— Start of READING TEXT —

# Built-in Bookcase / Library



## custom_c10 (Nov 26, 2010)

Ok everyone, after much searching and research on the forum I think I am ready to ask some questions and open my initial sketch to some constructive criticism!
I am building a built-in bookcase for my wife, who is a teacher and has a baffling number of books. Our finished basement has a bulkhead at 81.5" tall that will house the bookcase nicely. The wall is 212.5" long and she would like to have 16" deep shelves.
As you can see in the sketch below (poor scan qualitym had to touch it up with _Paint_), I have the unit divided into 5 seperate entities which I will build individually then join upon install:









I will be building the frames and shelves out of 3/4" and painting white. I would like some suggestions on *what wood* to use????
I intend to dado the sides and back for the shelves to add strength and assist with alignment upon assembly. I will also be adding 2" nosing to help strenthen the shelf as I know 40" is a large span. 

This is a major project for me and I'm sure I haven't explained one thing or another very clear so please feel free to offer all of your thoughts and suggestions as I am relatively green and want to learn everything I can!

Thanks,
Ryan


----------



## mdntrdr (Dec 22, 2009)

Poplar would be my choice for paint grade FF.

Also Poplar nosing for plywood shelves. 

No need to dado the back.


----------



## wormwood (Aug 6, 2008)

I built some shelves similar to what you want in the basement of a prev house.

I used alder and birch veneer plywood. Opening was for a big TV back in the rear projection days.

10.5 foot ceiling.


----------



## mdntrdr (Dec 22, 2009)

40" is a fairly long shelf for supporting books.

You may want to have a look here.

— End of READING TEXT —
— Start of RECORDS SHOWN —

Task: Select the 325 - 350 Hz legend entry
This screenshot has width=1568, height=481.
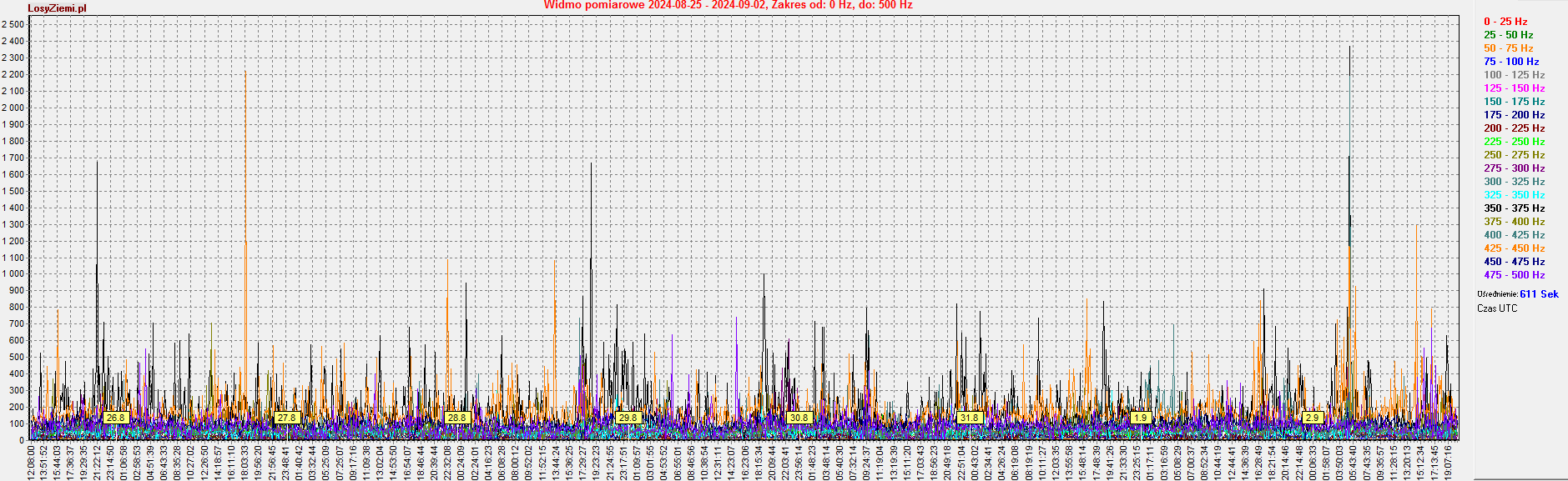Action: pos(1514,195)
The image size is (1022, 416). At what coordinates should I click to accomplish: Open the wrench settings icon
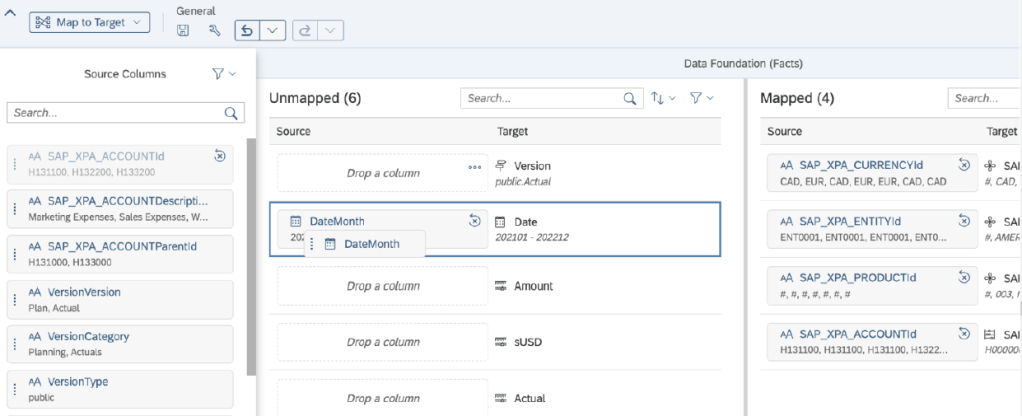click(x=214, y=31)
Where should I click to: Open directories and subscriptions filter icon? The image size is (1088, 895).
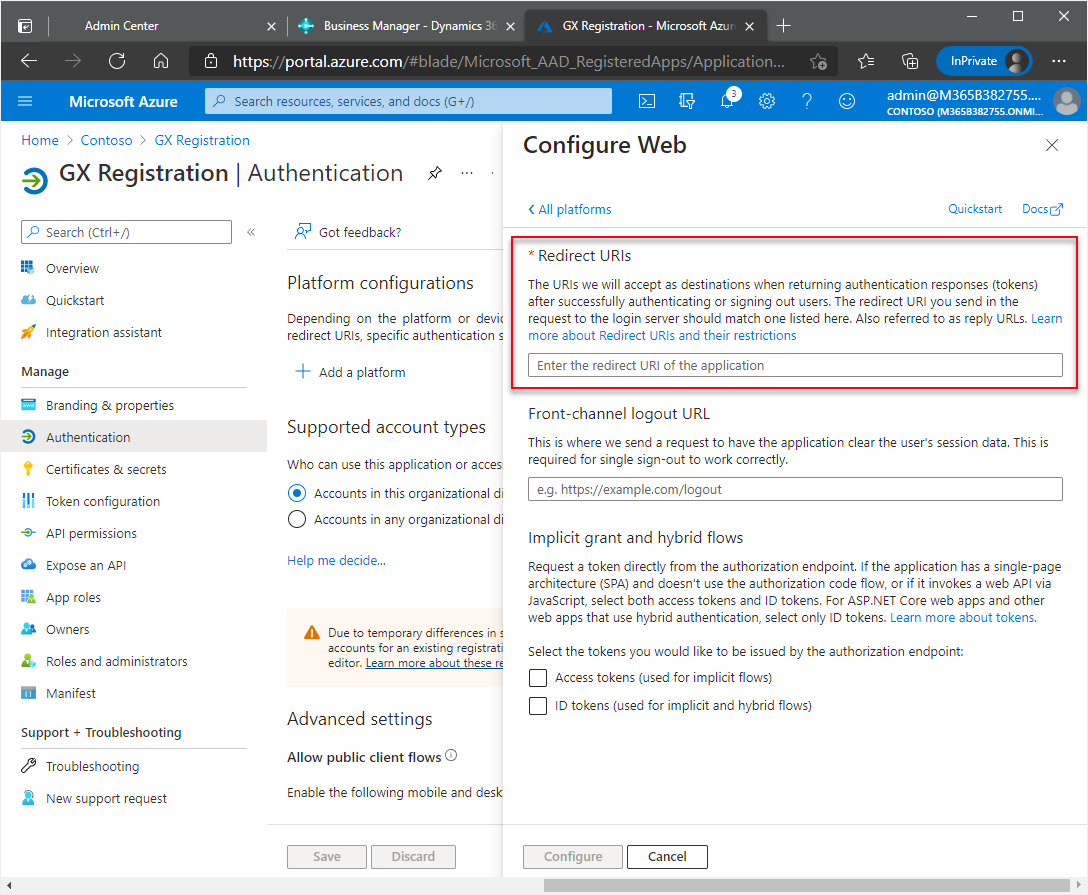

— End of RECORDS SHOWN —
— Start of RECORDS SHOWN —

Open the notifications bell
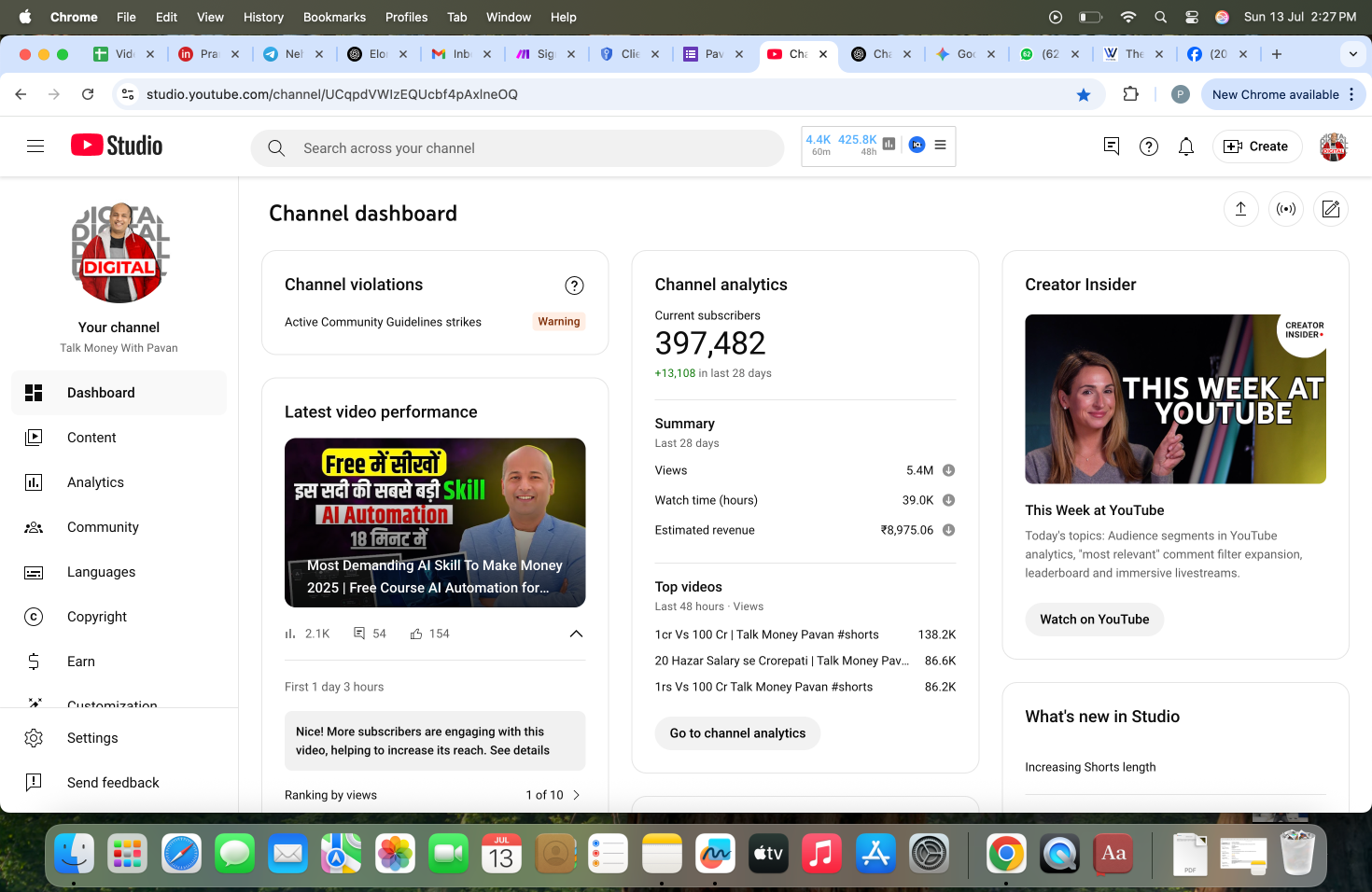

— End of RECORDS SHOWN —

◆ EXERCISE INSTRUCTIONS:
- A) In the bookcase thread, what shelf depth does the wife want?
- B) Reproduce the passage of the bookcase thread starting with "I will be building" and going on through "a large span.".
- C) Write the next part of the bookcase thread, picking up after its final post.

◆ ANSWERS PROVIDED:
- A) 16 inches

- B)
I will be building the frames and shelves out of 3/4" and painting white. I would like some suggestions on *what wood* to use????
I intend to dado the sides and back for the shelves to add strength and assist with alignment upon assembly. I will also be adding 2" nosing to help strenthen the shelf as I know 40" is a large span.

- C)
http://www.woodbin.com/calcs/sagulator.htm :smile:


----------



## cabinetman (Jul 5, 2007)

I would divide them up into 6 sections. I would rabbet the ends, and the tops and bottoms to receive the back (just stapled in). No need to dado the shelves. You might dado just the cross members across the cabinets at the top of the cabinet openings (29"+/-).

The rest of the shelving I would put on shelf clips (adjustable) so they can be flipped. With the cabinets being around 32" wide, you'll maximize cutting the plywood as you'll get 3 pieces per length rip. With the narrower cabinet width the doors will be about 16" which would be a whole lot better than 20".












 







.


----------



## custom_c10 (Nov 26, 2010)

Thanks everyone wo replied so far.

@wormwood: That's a gorgeous piece, I just finally got rid of my 55" rear projection last month lol.

@mdntrdr: I like the poplar suggestion and will have nosing for sure, thanks. I agree that the 40" shelf is long and I actually checked the sagulator a few days ago. Interestingly, it seems to suggest that the sag will be within reason. However I am considering cabinetman's suggestions of breaking into 6

@cabinetman: I'm just not sure what to do design-wise if I split into 6 sections. My wife wants the maximum amount of bookspace possible and actually objected to adding the toychest/bench in the first place. I want it because I like the symmetry and I think it breaks up the design from having a wall full of shelf lines. Thank you for taking the time to point out the dimensions of your proposal. One question I have is that with a 212" wall, 6 sections would imply just over 35" per section; If I use 32"shelves and 3/4 frames that would put me up to 33.5"ea so would you suggest that I just make up the additional width by spacing the sections out a little more and using a wider vertical face frame to cover the gap?

What are your guys' thoughts on this? Any suggestions for how to break this into 6 sections and maintain an appeasing design? I would really like to keep this design but am definitely not opposed to hearing your infinitely more experienced ideas!!!:surrender:


----------



## cabinetman (Jul 5, 2007)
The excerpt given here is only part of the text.